Do you know Hair and Nails grow even after death?
Folklore
from earliest times abounds with ghoulish tales of the coffins of clean-shaven
or bald men being opened to reveal corpses shrouded in luxuriant hair and
beards. Formerly neatly manicured fingernails are reported to have reached
Chinese mandarin lengths. The New York Medical Record in 1877 carried a report
by a Dr Caldwell of Iowa, describing an
exhumation which Caldwell
said he attended. He claimed that the hair and beard of the previously clean-shaven
corpse had burst open the coffin and was growing through the cracks.
Such stories, however, belong to the
realm of folklore, for there is absolutely no scientific basis for this belief.

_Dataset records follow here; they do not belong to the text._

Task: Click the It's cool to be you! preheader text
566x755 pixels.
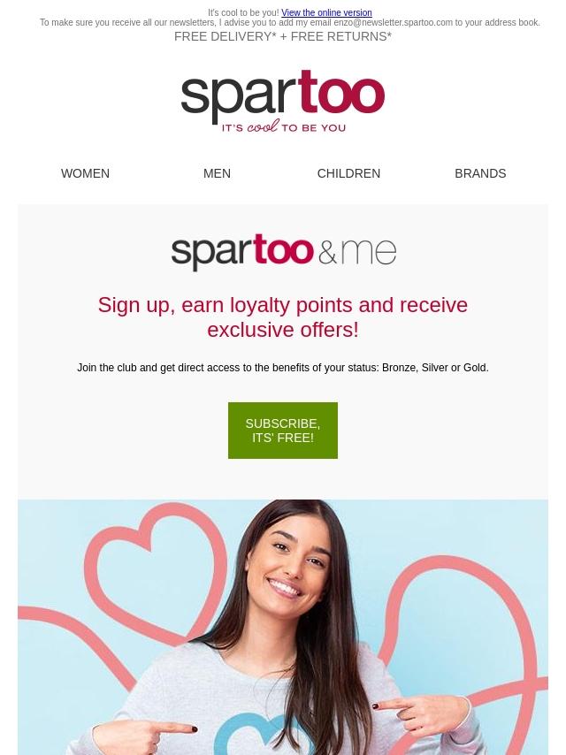Action: click(243, 12)
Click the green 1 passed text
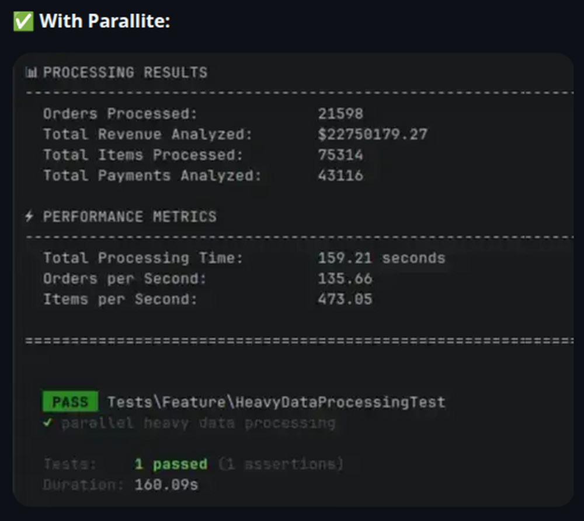 pyautogui.click(x=171, y=464)
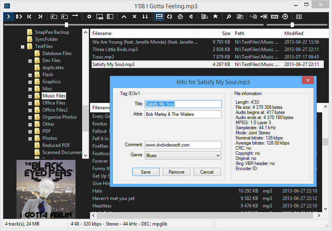This screenshot has width=332, height=231.
Task: Expand the Dev Files folder
Action: click(x=30, y=61)
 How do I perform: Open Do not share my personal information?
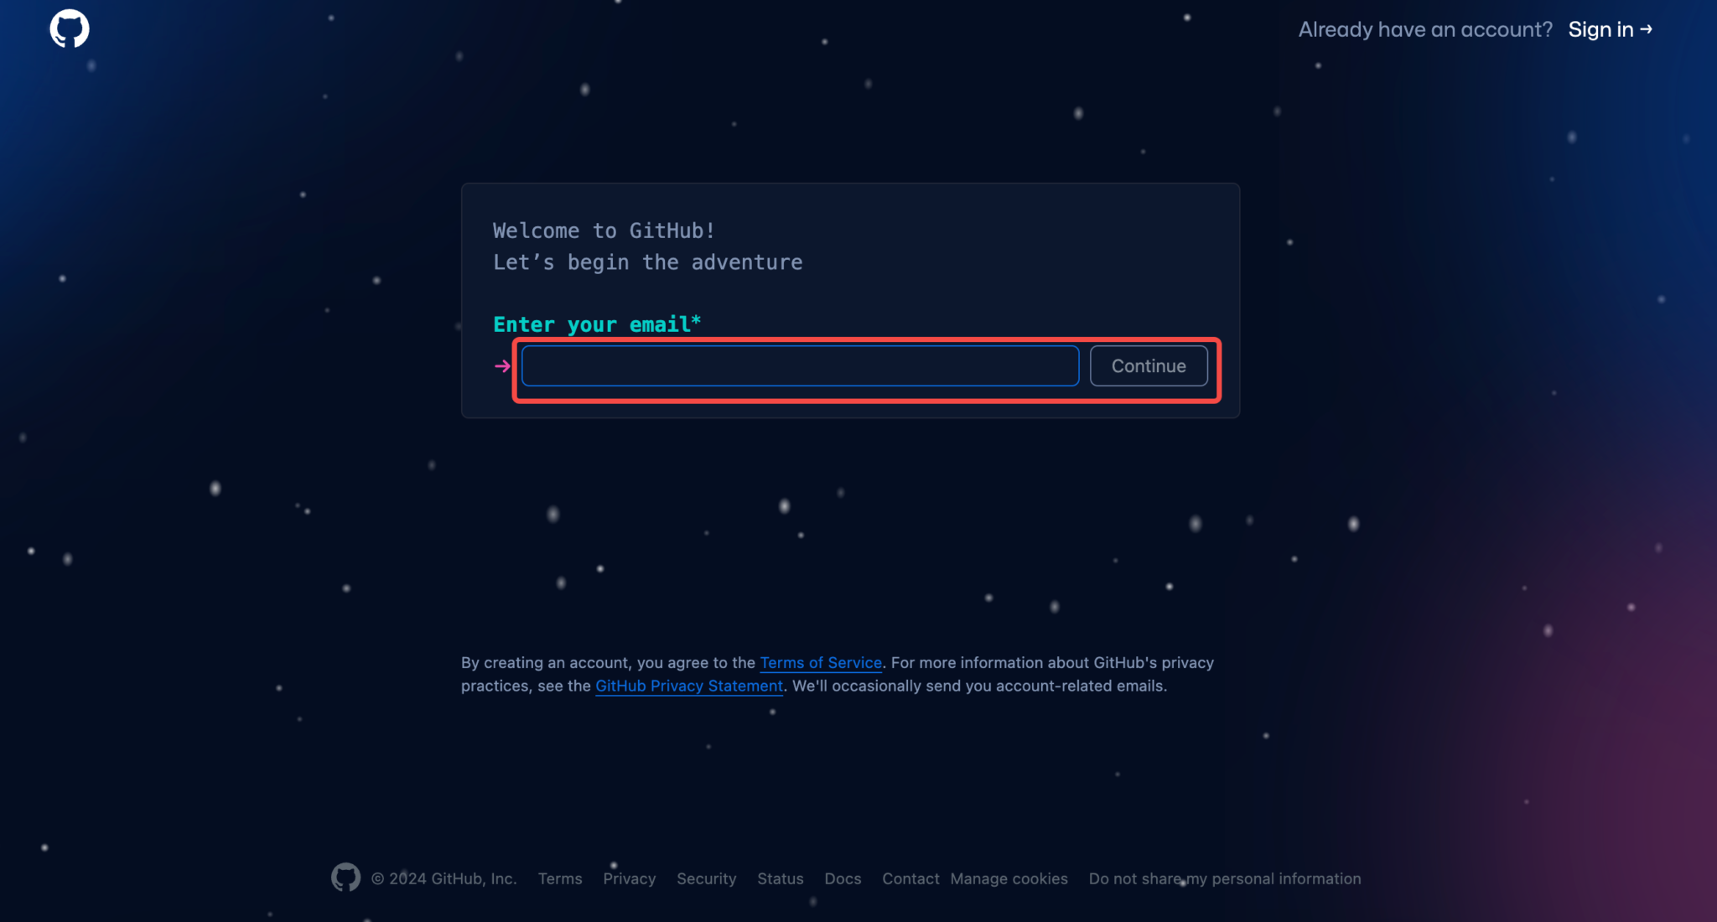[x=1225, y=878]
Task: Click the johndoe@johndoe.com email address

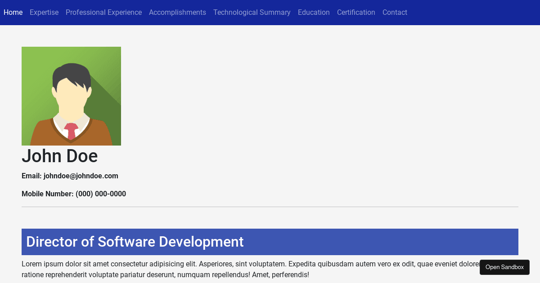Action: coord(81,176)
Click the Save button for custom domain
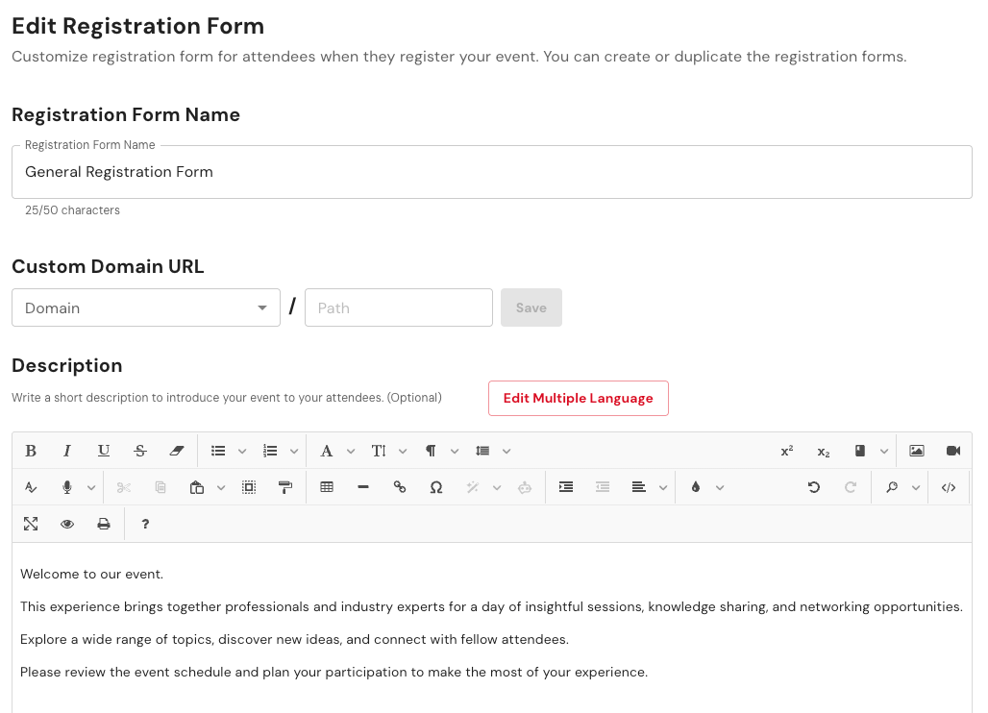Image resolution: width=988 pixels, height=713 pixels. tap(531, 307)
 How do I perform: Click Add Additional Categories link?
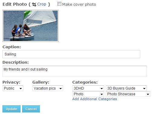click(x=95, y=99)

The only way in which growth of human tissue can take place is by cell
multiplication, and the only way that can occur is for the cells to receive a
plentiful supply of oxygen. When the heart and lungs cease to function at
death, the body no longer receives oxygen and cellular activity stops. Any
independent continuance of hair or nail cell activity would be momentary and
certainly immeasurable. The shrinkage of the skin surrounding the hair
follicles of scalp and beard, and that of the fingertips after death might
reveal a further 1/16 inch or so of existing hair or nail – but by no means
sufficient to burst a lid off a coffin.
Elephants never forgot
There
is apparently some truth in the belief that elephants never forget. In a
experiment, Professor B. Rensch of Munster
University in Germany showed that an elephant recalled
a number of tests with a 73-100 per cent accuracy even after the lapse of a
year. The Experiment – in which the elephant was taught to associate certain
symbols with food – proved that although elephants are not very intelligent,
and learn extremely slowly, once they have mastered something it will remain in
their memories for a considerable length of time.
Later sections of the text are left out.